◆ **Aim A**
In the Caucasus book review, in which city was the Collection of Materials for A Description of the Locations and Peoples of the Caucasus published?
◆ **Aim B**
Reproduce the Caucasus book review word for word from "Historians of the" to "Russia or India.".
◆ **Aim C**
Write the next part of the Caucasus book review, picking up after its final sentence.

◆ **Document excerpt**
• • • •

Historians of the Caucasus have on the one hand to have at their command
an immeasurable range of expertise, from archaeology to the folklore of
dozens of different languages, and on the other the imagination and
verve to bridge the gaps in chronology and in any other verifiable
sources. It is a task that would daunt even the teams that produce the
Cambridge Histories of, say, Russia or India.

Charles King, a specialist in Romanian, with a good reading knowledge of
Russian, but not of any Caucasian language, has crossed the Black Sea
and fearlessly attempted the impossible. The focus of his book is
similar to that of Susan Layton’s Conquest of the Caucasus (1995,
republished 2005), in that King sees the Caucasus through the eyes of
Russian conquistadors and imperial dreamers, as they romanticize and
demonize the lands they occupied (or, in the case of Georgia,
"liberated") when the grip of Ottoman and Iranian empires weakened. Thus
the different reactions of Caucasian nations to the conquests of the
early nineteenth century – complicity and acceptance by the Georgians,
relief by the Armenians and Ossetians, desperate surrender or flight by
the Circassians, resistance to the death by Chechens and Dagestanis –
are the best insight that King can offer into the diverse cultures that
were incorporated into the Russian Empire or wiped out by it.

Equally interesting is the anthropological and linguistic research,
mostly by German scholars working for the St Petersburg Academy, that
preceded, accompanied, or followed Russian military conquest and which
aroused a respect for, and bewilderment at, the complexity and
scientific importance of the now vulnerable belief systems and languages
encountered. A Collection of Materials for A Description of the
Locations and Peoples of the Caucasus, some eighty volumes published
between 1884 and 1915 in Tiflis, show the extraordinary wealth of
information that was gathered. (Unfortunately, there is no complete set
of this Collection in any library in the United Kingdom, and it does not
appear in King’s bibliography.) Like the British in India, Russians
began to feel a perverse admiration for the tribes (whether Pathans or
Chechens) that hated them as conquerors, and contempt for the nations
(whether Tamils or Armenians) that decided to integrate with them.

• • • •

Rows of pointing data

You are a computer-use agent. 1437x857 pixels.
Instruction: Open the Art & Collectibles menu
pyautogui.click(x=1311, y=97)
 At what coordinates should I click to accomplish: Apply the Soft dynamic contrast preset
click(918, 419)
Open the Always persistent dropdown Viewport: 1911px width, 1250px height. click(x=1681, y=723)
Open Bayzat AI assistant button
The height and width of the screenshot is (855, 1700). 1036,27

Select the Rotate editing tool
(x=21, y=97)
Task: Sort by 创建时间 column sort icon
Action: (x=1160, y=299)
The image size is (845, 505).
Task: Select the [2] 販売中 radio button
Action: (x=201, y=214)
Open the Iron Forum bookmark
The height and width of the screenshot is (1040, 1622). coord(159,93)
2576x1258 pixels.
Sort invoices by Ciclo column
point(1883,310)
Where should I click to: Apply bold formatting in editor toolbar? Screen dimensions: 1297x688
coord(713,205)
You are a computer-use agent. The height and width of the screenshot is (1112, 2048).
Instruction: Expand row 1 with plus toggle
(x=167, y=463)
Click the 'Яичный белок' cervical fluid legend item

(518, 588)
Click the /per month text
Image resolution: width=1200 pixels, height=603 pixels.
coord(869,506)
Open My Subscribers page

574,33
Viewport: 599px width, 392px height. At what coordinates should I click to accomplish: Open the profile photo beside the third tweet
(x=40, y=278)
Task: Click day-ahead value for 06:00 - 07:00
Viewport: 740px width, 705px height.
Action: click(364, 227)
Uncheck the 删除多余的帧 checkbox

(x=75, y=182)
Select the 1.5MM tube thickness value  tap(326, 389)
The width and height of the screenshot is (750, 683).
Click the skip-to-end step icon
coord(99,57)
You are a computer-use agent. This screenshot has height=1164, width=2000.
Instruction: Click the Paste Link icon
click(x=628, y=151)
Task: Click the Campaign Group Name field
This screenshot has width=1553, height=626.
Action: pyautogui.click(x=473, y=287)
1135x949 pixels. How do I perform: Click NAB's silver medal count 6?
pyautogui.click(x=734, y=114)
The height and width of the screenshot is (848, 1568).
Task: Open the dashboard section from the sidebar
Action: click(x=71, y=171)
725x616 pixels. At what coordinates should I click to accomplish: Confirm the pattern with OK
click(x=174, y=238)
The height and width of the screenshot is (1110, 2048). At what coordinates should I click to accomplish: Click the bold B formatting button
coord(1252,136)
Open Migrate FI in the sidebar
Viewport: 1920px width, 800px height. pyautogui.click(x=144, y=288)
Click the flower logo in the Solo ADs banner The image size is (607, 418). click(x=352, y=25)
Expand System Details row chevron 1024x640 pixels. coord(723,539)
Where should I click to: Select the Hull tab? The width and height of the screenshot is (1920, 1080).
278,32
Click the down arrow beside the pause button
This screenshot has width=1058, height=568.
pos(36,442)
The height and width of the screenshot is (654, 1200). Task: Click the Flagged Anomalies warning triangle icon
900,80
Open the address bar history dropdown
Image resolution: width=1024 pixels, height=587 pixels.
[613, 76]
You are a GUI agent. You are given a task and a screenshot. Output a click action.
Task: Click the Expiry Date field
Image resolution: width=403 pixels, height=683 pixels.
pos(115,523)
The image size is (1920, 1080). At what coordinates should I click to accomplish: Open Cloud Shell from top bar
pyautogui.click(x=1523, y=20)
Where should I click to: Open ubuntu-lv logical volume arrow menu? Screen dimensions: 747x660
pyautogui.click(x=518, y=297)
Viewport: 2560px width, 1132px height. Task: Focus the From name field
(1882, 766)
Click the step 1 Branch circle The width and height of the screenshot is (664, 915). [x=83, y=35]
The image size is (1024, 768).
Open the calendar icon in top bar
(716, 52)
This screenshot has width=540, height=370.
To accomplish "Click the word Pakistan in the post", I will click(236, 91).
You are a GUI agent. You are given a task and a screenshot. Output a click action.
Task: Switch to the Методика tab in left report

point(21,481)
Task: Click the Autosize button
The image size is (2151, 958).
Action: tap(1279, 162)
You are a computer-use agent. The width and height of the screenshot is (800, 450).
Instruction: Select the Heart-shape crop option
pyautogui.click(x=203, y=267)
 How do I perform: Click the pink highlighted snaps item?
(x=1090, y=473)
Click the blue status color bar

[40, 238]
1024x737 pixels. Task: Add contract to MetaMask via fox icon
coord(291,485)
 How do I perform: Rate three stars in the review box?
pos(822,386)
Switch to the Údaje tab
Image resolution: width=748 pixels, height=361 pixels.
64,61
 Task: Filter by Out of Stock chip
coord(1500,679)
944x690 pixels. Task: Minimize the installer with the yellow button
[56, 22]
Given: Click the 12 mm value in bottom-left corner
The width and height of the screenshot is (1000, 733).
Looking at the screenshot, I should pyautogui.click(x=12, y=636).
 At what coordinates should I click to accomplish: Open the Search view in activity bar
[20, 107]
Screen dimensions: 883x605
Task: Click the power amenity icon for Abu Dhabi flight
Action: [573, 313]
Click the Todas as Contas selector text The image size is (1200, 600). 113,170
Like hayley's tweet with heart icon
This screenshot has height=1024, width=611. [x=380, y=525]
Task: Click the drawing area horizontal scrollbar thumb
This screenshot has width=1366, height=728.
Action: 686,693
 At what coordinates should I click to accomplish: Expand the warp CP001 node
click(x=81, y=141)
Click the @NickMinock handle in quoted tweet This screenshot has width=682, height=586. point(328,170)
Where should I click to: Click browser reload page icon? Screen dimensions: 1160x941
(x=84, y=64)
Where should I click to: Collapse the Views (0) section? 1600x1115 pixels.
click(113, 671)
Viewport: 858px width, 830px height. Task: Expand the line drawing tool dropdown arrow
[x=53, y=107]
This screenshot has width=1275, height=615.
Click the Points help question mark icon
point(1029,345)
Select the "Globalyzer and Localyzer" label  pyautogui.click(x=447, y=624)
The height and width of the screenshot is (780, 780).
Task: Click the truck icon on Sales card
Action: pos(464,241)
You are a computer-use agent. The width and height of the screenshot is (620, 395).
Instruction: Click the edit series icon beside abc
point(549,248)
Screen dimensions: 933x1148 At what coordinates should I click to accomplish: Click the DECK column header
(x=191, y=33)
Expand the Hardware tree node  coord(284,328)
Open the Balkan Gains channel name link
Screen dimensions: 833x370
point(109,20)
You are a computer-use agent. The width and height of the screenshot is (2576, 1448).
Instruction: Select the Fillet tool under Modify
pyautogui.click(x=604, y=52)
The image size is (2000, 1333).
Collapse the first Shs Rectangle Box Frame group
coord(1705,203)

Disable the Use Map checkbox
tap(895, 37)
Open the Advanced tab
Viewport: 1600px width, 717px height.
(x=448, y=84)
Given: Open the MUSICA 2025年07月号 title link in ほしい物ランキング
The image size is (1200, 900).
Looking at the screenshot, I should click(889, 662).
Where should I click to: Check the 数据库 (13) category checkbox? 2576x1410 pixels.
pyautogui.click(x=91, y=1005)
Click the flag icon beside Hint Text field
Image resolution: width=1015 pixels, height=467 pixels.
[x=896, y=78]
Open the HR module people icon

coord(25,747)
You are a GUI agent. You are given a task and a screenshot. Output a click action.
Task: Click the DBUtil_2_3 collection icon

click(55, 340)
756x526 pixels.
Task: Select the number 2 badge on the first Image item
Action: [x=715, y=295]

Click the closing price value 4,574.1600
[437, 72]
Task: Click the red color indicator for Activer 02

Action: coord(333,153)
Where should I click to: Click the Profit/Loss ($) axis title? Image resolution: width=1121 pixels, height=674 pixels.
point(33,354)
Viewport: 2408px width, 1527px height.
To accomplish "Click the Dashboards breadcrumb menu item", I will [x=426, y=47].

• • • •

◆ **Exercise response A**
Tiflis

◆ **Exercise response B**
Historians of the Caucasus have on the one hand to have at their command
an immeasurable range of expertise, from archaeology to the folklore of
dozens of different languages, and on the other the imagination and
verve to bridge the gaps in chronology and in any other verifiable
sources. It is a task that would daunt even the teams that produce the
Cambridge Histories of, say, Russia or India.

◆ **Exercise response C**
Today, of course, as the southern Caucasus has achieved some sort of
statehood and the north Caucasus has been crushed and demoralized,
Russians feel a paranoiac hatred for all "blacks" (or "persons of
Caucasian nationality").

If King’s narrative has a fault, it is over-simplification. His account
of the role of Islam in Chechnya and Dagestan ignores the fact that
pagan beliefs underlie all Caucasian codes of conduct, and that in the
highlands Islam in the nineteenth and twentieth centuries was like
Christianity in the tenth century (as the ruins of Byzantine churches in
Chechnya and Circassia show), used as a rallying flag and a means of
gaining support from outsiders. Once the Caucasus highlanders were left
in peace, they reverted to animism: this is demonstrated by the Georgian
words for "icon" and "deacon" acquiring the meaning of "pagan shrine"
and "shaman" among the Khevsur clans.

Nevertheless, King offers new perspectives: for instance, Western
romanticizing of the Caucasus as a region for new mountaineering
exploits and as a source for a real supply of the Circassian maidens of
Byron’s poems. This romanticizing underlies attitudes to the new states
of the southern Caucasus, Azerbaijan, Armenia and Georgia, where a
hard-headed desire to have a route for oil and gas that cannot be cut
off by Putin and Medvedev is glossed as an aspiration to encourage
European Union-standard human rights and democracy. The discussion of
Georgia’s emergence from "failed state" status under a tired Edvard
Shevardnadze, mired in corruption, like the account of Azerbaijan under
its dynasty of ex-KGB Alievs, and of an Armenia run by violent
nationalists and thinly disguised Soviet-style Communists, is more than
competent. One would wish only for a little more cynicism: Mikeil
Saakashvili may have the suave exterior of a Columbia University lawyer,
but there are a lot of questions not posed, let alone answered here. The
initial connivance of the Russians at the Rose Revolution, which got rid
of the Ajarian warlord Aslan Abashidze as well as of Shevardnadze, two
figures particularly hated by Putin, is unmentioned, and the mysterious
sequence of murders and unexplained deaths of Saakashvili’s rivals and
opponents needs to be discussed as proof of the continuity of a
specifically Caucasian way of politics.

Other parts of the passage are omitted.